## TASKS
1. List every core component for which the Spring AI observability text says metrics and tracing are provided.
2. Pick up the Spring AI observability text after its final sentence and keep writing it.

## TEXT PASSAGE

*** Begin section ***

This version is still in development and is not considered stable yet. For the latest stable version, please use Spring AI 1.1.7!

Observability

Spring AI builds upon the observability features in the Spring ecosystem to provide insights into AI-related operations. It provides metrics and tracing capabilities for its core components: ChatClient (including Advisor), ChatModel, EmbeddingModel, ImageModel, and VectorStore.

Refer to the Spring Boot Metrics and Spring Boot Tracing documentation to enable metrics and tracing support in your application.

Low-cardinality keys will be added to metrics and traces, while high-cardinality keys will only be added to traces.

Chat Client

The spring.ai.chat.client observations are recorded when a ChatClient call() or stream() operations are invoked. They measure the time spent performing the invocation and propagate the related tracing information.

*** End section ***

## MATERIAL SUPPLIED

*** Begin section ***

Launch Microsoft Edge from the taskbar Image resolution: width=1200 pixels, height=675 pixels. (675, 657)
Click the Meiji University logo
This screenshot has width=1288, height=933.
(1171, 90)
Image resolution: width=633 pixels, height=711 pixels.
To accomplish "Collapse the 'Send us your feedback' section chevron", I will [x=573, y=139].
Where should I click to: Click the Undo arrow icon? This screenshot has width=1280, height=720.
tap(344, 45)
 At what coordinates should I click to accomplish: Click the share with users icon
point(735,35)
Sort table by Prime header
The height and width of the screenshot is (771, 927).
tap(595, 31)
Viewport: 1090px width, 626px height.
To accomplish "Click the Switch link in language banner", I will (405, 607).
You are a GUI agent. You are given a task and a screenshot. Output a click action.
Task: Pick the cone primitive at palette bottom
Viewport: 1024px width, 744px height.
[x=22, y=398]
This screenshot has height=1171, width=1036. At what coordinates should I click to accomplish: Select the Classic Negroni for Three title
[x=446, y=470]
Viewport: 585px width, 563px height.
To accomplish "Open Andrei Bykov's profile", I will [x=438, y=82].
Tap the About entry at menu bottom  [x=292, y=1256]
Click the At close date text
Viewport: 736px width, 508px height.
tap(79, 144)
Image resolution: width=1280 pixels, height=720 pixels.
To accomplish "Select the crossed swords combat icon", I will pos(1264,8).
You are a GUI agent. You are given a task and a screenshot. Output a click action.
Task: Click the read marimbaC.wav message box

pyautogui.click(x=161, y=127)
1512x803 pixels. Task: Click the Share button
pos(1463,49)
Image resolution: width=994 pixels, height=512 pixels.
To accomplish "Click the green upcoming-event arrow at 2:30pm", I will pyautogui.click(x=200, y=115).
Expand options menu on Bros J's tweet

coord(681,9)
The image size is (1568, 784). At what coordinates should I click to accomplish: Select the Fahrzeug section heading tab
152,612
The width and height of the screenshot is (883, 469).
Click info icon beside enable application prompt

*** End section ***

## ANSWER LIST
1. ChatClient (including Advisor), ChatModel, EmbeddingModel, ImageModel, VectorStore

2.
Table 1. Low Cardinality Keys
Name	Description
`gen_ai.operation.name`	Always `framework`.
`gen_ai.system`	Always `spring_ai`.
`spring.ai.chat.client.stream`	Is the chat model response a stream - `true or false`
`spring.ai.kind`	The kind of framework API in Spring AI: `chat_client`.

Table 2. High Cardinality Keys
Name	Description
`spring.ai.chat.client.advisors`	List of configured chat client advisors.
`spring.ai.chat.client.conversation.id`	Identifier of the conversation when using the chat memory.
`spring.ai.chat.client.tool.names`	Names of the tools passed to the chat client.

Prompt and Completion Data

The ChatClient prompt and completion data is typically big and possibly containing sensitive information. For those reasons, it is not exported by default.

Spring AI supports logging the prompt and completion data to help with debugging and troubleshooting.

Property Description Default

Property	Description	Default
`spring.ai.chat.client.observations.log-prompt`	Whether to log the chat client prompt content.	`false`
`spring.ai.chat.client.observations.log-completion`	Whether to log the chat client completion content.	`false`

spring.ai.chat.client.observations.log-prompt

Whether to log the chat client prompt content.

false

spring.ai.chat.client.observations.log-completion

Whether to log the chat client completion content.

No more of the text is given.